Starting next Wednesday, we will start a weekly series regarding examinations under oath which are sometimes called sworn statements under oath.

The series will discuss the practical, legal and coverage aspects of the following articles we have lined up for you each Wednesday for the next thirteen weeks:

  1. Examinations and Sworn Statements Under Oath: What Are They and Their Relevance to Insurance Coverage From a Historical Study of Older Cases
  2. What Happens if A Policyholder Does Not Attend an Examination Under Oath?
  3. Where Do and Can Examinations Under Oath Be Held? Does a Policyholder Have to go to Timbuktu?
  4. Who Can Be Compelled to Attend Examinations Under Oath? Do Public Adjusters, Contractors and Employees Have to Attend Examinations Under Oath?
  5. Under What Circumstances Can a Policyholder Refuse to Answer a Question at an Examination Under Oath and Not Lose Policy Benefits?
  6. The Practical Reasons Insurers Take Examinations Under Oath and Why Policyholders Need Representation By Legal Counsel
  7. What is the Impact of a Wrong Answer at an Examination Under Oath? Do all Incorrect Answers Lead to Denial?
  8. How to Prepare for an Examination or Sworn Statement Under Oath if You are a Policyholder or Public Adjuster.
  9. What Public Adjusters Need to Tell Their Clients About Examinations Under Oath and Why Public Adjusters Need to Be Careful About Giving Legal Advice.
  10. The Examination Under Oath is Over: What Now?
  11. Typical Questions Asked During an Examination Under Oath of an Arson or Suspicious Fire Case.
  12. Typical Questions Asked During an Examination Under Oath of a Questionable Theft Loss.
  13. Typical Questions Asked During an Examination or Sworn Statement Under Oath of a Disputed Structural or Personal Property Valuation Claim Suspected of Being Inflated, Exaggerated, or Made Up.

For those that have not studied the examination under oath clause, it is one of the few property insurance clauses to be specifically addressed by the United States Supreme Court. In Claflin v. Commonwealth Insurance Company, 110 U.S. 81, 94-95; 3 S. Ct. 507, 515; 28 L. Ed. 76, 82 (1884), the Supreme Court stated:

The object of the provisions in the policies of insurance, requiring the assured to submit him-self to an examination under oath, to be reduced to writing, was to enable the company to possess itself of all knowledge, and all information as to other sources and means of knowledge, in regard to the facts, material to their rights, to enable them to decide upon their obligations, and to protect them against false claims. And every interrogatory that was relevant and pertinent in such an examination was material, in the sense that a true answer to it was of the substance of the obligation of the assured. A false answer as to any matter of fact material to the inquiry, knowingly and willfully made, with intent to deceive the insurer, would be fraudulent.

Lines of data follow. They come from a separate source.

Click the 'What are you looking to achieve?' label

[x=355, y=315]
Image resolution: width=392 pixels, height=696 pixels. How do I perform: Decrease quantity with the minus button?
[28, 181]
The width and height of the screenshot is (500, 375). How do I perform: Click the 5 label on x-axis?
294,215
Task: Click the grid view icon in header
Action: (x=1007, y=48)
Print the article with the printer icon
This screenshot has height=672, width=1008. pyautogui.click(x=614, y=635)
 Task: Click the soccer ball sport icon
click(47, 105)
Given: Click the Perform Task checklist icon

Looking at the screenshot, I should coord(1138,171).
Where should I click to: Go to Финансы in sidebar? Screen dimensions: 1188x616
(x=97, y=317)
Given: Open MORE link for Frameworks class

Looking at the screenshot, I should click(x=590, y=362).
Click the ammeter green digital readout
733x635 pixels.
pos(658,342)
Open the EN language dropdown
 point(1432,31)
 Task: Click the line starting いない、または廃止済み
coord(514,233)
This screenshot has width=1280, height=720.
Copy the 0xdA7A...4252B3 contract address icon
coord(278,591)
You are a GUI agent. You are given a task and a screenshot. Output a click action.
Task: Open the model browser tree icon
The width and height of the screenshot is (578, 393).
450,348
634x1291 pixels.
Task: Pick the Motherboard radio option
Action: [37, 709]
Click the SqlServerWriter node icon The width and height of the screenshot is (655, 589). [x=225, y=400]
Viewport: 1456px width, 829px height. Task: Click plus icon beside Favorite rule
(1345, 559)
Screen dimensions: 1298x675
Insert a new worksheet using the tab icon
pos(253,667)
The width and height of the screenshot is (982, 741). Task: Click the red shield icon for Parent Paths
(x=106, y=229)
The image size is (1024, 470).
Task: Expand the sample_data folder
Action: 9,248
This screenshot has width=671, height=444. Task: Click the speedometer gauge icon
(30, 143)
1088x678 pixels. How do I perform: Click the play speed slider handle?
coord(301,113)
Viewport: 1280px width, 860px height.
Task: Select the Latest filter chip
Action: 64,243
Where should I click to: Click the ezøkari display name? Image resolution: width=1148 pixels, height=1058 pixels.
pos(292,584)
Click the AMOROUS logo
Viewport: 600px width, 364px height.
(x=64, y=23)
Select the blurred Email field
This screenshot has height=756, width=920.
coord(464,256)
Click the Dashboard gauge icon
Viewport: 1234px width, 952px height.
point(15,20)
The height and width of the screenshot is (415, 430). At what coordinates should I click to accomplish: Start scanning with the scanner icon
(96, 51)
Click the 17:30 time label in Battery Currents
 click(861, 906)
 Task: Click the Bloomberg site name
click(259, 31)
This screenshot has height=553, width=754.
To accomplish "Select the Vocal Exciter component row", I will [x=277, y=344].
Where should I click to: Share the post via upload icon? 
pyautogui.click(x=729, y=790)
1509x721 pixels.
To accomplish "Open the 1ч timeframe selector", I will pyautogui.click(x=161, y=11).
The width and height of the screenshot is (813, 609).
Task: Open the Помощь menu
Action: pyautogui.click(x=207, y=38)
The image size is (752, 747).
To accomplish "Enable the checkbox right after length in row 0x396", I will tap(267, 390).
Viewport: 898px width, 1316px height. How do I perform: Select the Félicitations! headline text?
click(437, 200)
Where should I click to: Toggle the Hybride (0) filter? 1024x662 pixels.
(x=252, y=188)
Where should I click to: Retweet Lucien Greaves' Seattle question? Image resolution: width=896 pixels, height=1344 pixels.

In Claflin, the insured’s false statements during the examination under oath were not made to deceive the insurer, but to cover-up false statements previously made to other parties. Nevertheless, the Supreme Court held the false statements regarding the ownership and value of the insured goods were material, and therefore, a breach of the conditions of the policy and a bar to recovery.

…it is no palliation of the fraud that Murphy did not mean thereby to prejudice them [the insurer], but merely to promote his own personal interest in a matter not involved in the contract with them. By that contract the companies were entitled to know from him all the circumstances of his purchase of the property insured, including the amount of the price paid and in what manner payment was made; and false statements, willfully made under oath, intended to conceal the truth on these points, constituted an attempted fraud by false swearing which was a breach of the conditions of the policy, and constituted a bar to the recovery of the insurance.

Id. at 97.

For a number of practical and legal reasons, any policyholder being asked to undergo an examination under oath should always hire insurance coverage counsel and carefully consider who that counsel is going to be. I would suggest that opposing insurance company counsel and claims managers consider who the legal opponent will be if a denial is contemplated.

Good, experienced and reputable policyholder attorneys add value to claims and sometimes prevent claims disasters and litigation from ever occurring.